Royal Air Force Dunholme Lodge or more simply RAF Dunholme Lodge was a Royal Air Force station located between the parishes of Welton and Dunholme in Lincolnshire, England.

History
The grass airfield was first used by the Royal Air Force during 1941 and 1942 for use by Handley Page Hampden aircraft from nearby RAF Scampton, and was officially opened as a RAF Station in September 1942 as part of RAF Bomber Command with the building of three hard runways.

The main occupier of the station was 44 Squadron, with the Avro Lancaster four-engined heavy bomber, which moved in from RAF Waddington in May 1943 and stayed until it moved to RAF Spilsby in September 1944.

In November 1944 flying operations ceased due to the proximity of other stations which did not allow night flying.
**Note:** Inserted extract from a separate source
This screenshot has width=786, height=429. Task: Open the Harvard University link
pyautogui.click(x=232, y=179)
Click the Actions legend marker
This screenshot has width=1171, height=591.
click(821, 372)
At the end of the war 120 Lancasters had been lost on operations from Dunholme Lodge.

From 1948 the site was host to motorcycle and car racing until 1959 when the base was reopened as an active RAF station.

The William Farr School was opened in 1952 on part of the disused domestic site.

On re-opening in 1959, the airfield became a site for Bristol Bloodhound surface-to-air missiles with 141 Squadron until it was disbanded and the station finally closed in 1964.

Based units

The following units were also here at some point:
 Detachment of No. 14 (Pilots) Advanced Flying Unit RAF (April 1942)
 No. 1485 (Bomber) Gunnery Flight RAF (August – October 1942)
 No. 1518 (Beam Approach Training) Flight RAF
 No. 2799 Squadron RAF Regiment, a Light Anti-Aircraft squadron.
 Air Bomber Training Flight, No. 5 Group (August – October 1942)
 General Aircraft Limited

Current use
Bits of the runways still exist and the site is now used for farming.

References

Citations

Bibliography

External links

 Official History
 RAF Dunholme Lodge from the IBCC Digital Archive at the University of Lincoln.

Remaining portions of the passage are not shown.